**EXERCISE DETAILS**
For the records below, give the count of lines holding the word "agent" and nothing more.

**RECORDS SHOWN**
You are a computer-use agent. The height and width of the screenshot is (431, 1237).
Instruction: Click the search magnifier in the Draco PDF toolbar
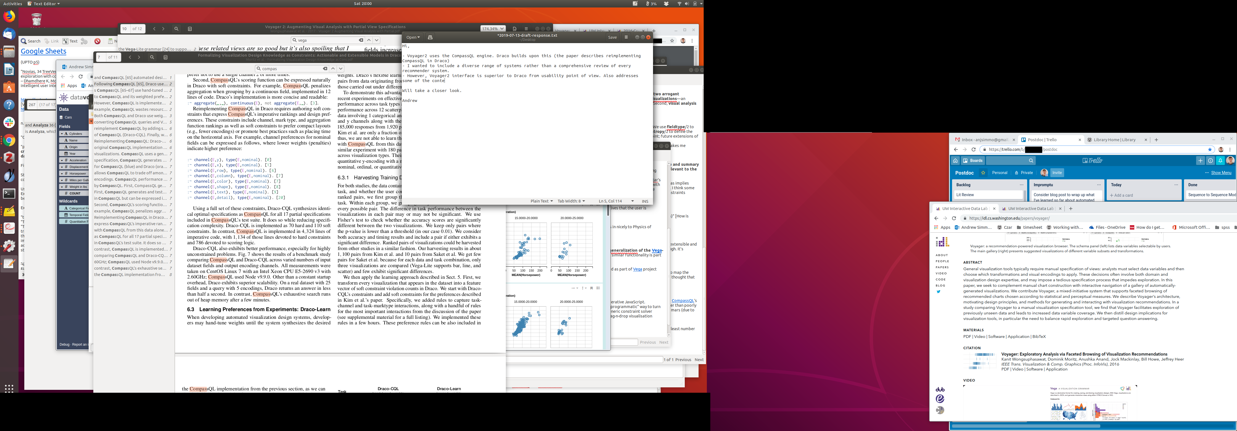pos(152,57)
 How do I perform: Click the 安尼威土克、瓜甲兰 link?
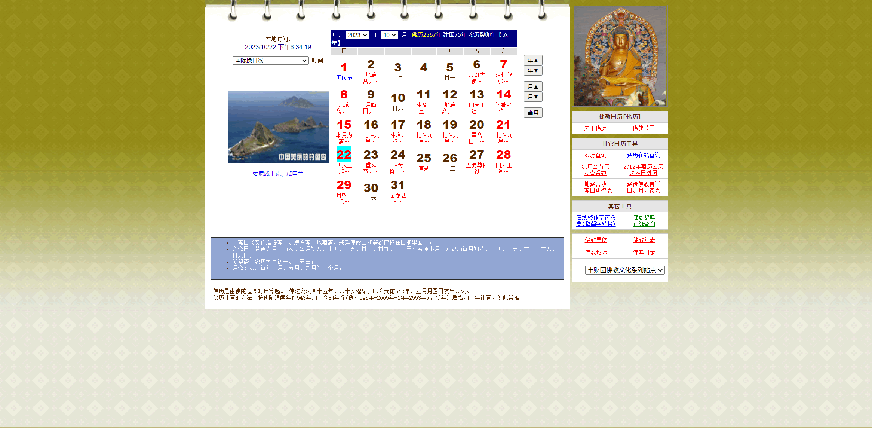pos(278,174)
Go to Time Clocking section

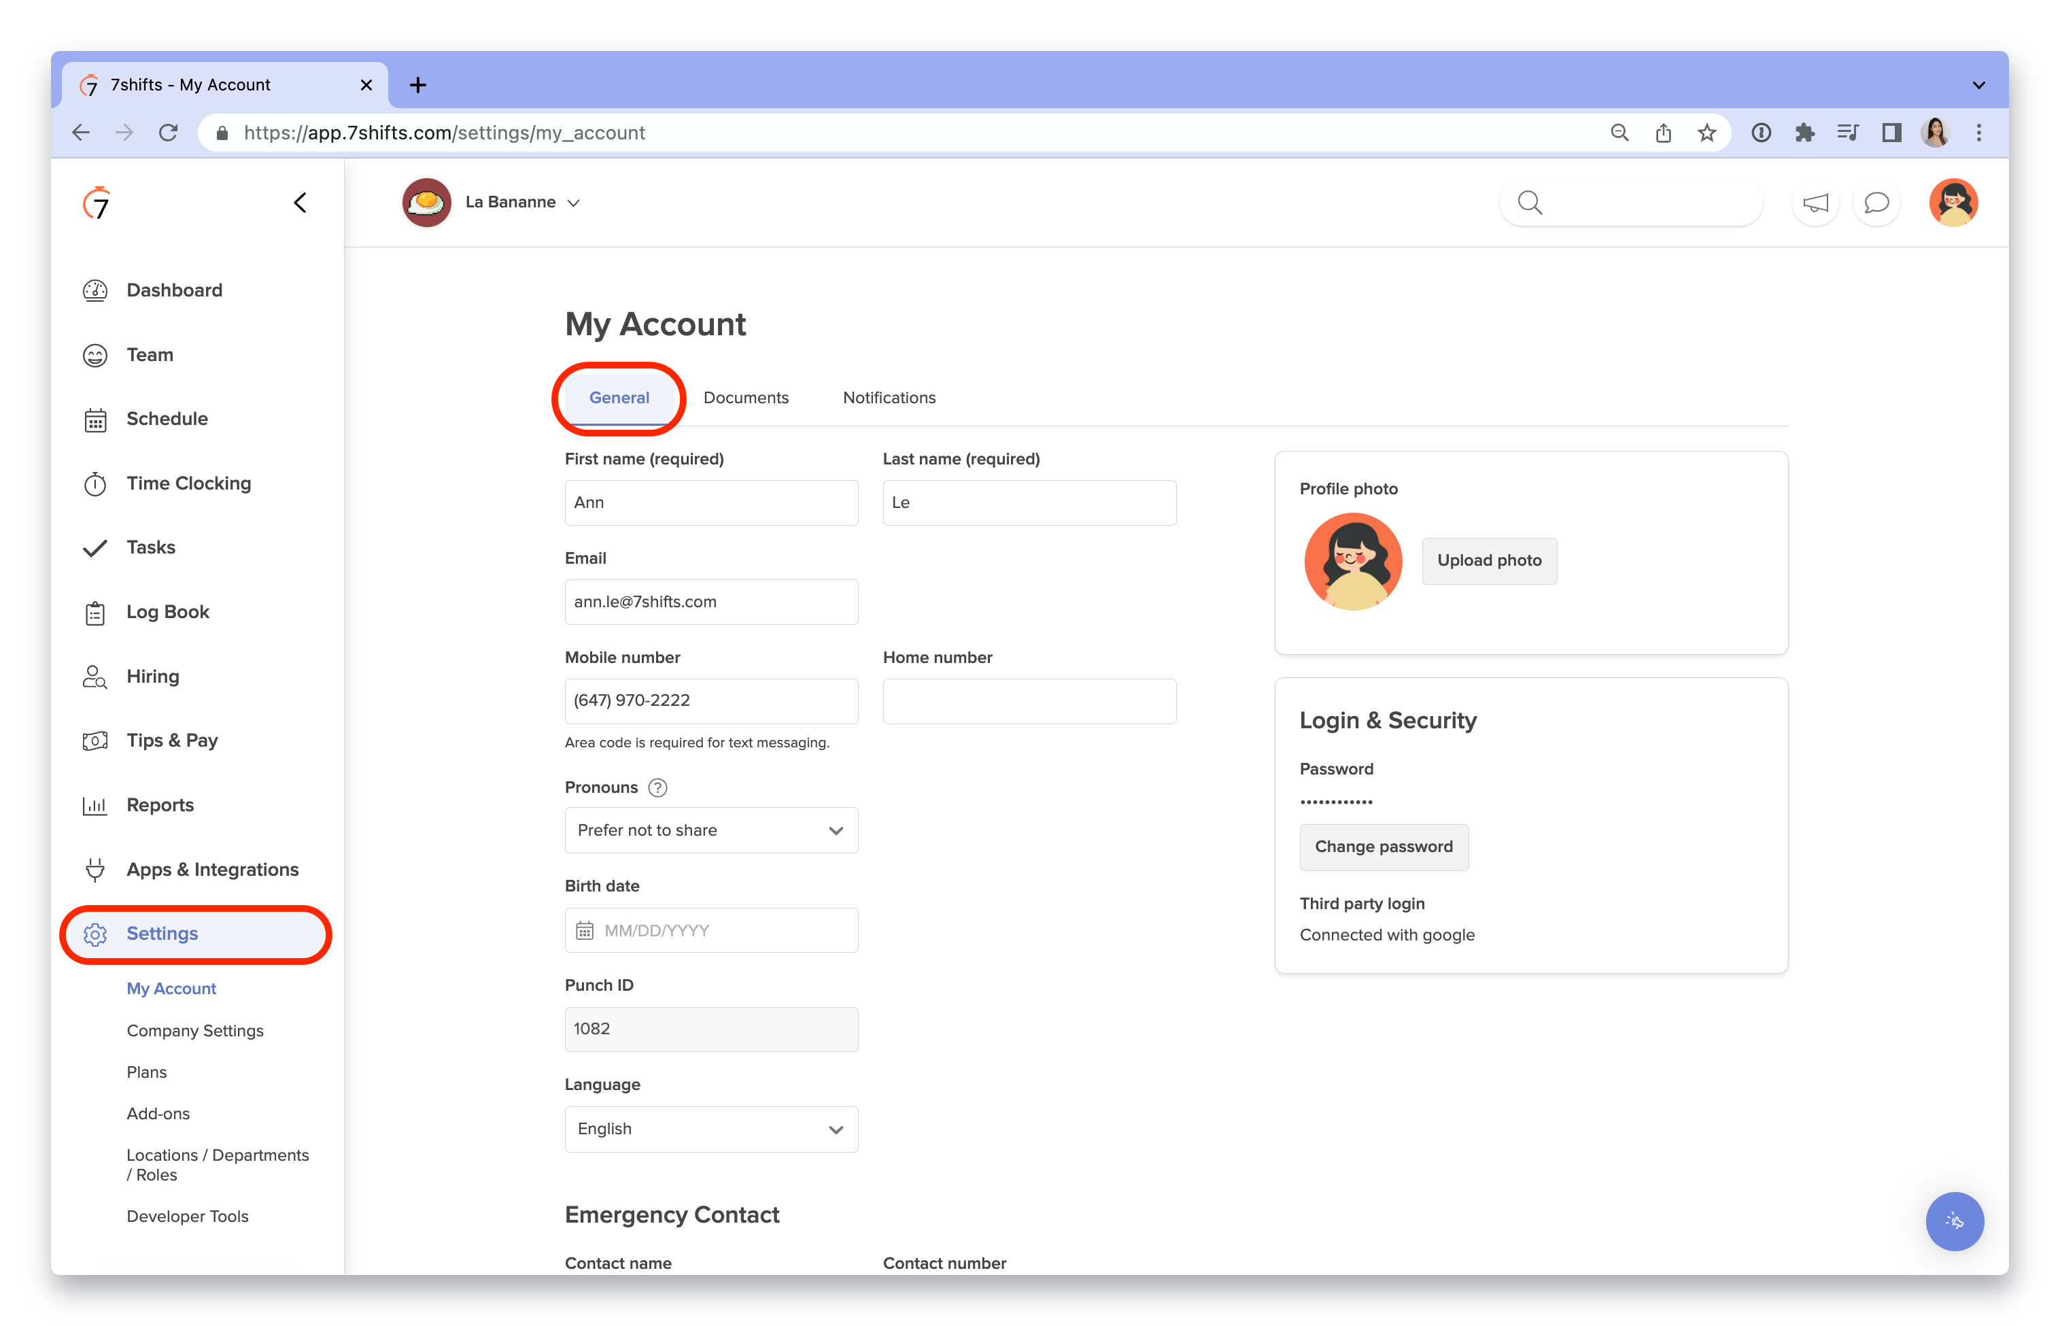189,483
--
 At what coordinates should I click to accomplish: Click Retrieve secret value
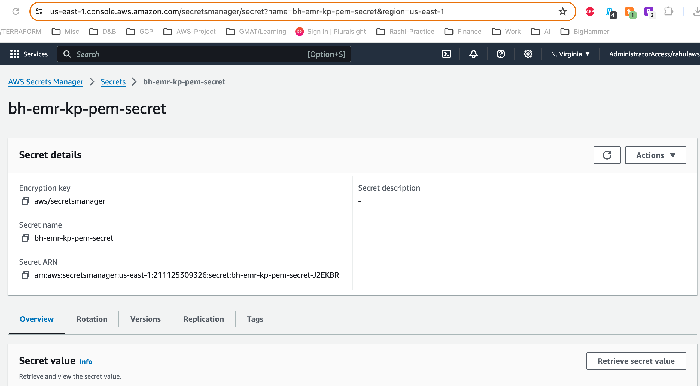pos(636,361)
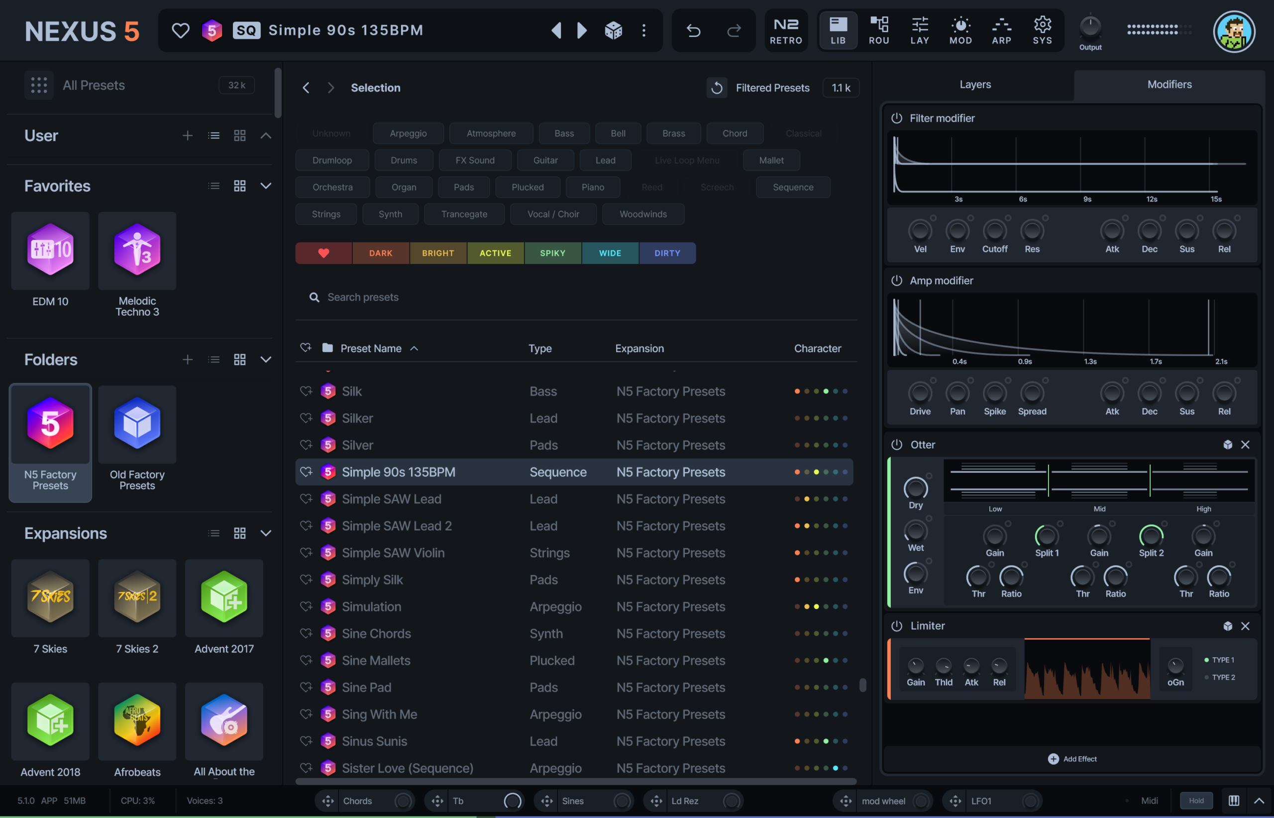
==
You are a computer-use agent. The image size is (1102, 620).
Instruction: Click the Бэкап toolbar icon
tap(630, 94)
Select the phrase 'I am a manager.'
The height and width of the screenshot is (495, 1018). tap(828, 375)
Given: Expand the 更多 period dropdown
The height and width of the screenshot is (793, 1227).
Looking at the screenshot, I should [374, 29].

**RESULT OF THIS TASK**
2